We will call this one unofficially “Shoyu, take 1” since I am sure I will do this again but will refine the process and hopefully have learned form my mistakes. This is the longest of my Koji experiments so far. This is a Japanese style soy sauce, primarily based on the guidelines from Koji Alchemy book as well as the Noma Guide to Fermentation and it takes at least 6 months to make in this case. I made some mistakes that I will avoid next time. Still, this end product is wonderful and delicious. I am not claiming this rivals the top quality artisanal soy sauces made by true generational experts in their country of origin (be it Japan, China, Korea…). It is better than many mass-produced soy sauce brands and more importantly, it is all mine.
On another note, I managed to lose a bunch of the pictures I took of my koji experiments. I must have deleted the folder and did not even notice. That’s the main reason I have not posted about some of these in a while.

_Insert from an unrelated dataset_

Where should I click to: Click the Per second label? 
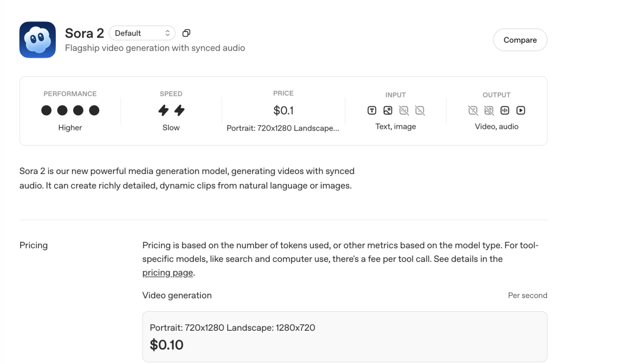click(x=527, y=295)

The few photos here are taken with my phone and are pretty crappy.
Please read the post about making Koji for more background and context.

I intended to post about this experiment a while back. Then I decided to wait. Curious how the product will evolve and change and settle. Reading about Shoyu from a few online sources and watching a few videos convinced me to give it some more time after the “initial fermentation” is done. I’m glad I did. almost 2 years since I started this one, tasting it and using it every few months, I think it has developed wonderfully. Still as I alluded to earlier, I would refine and adjust the process next time around to make it more efficient and less fiddly.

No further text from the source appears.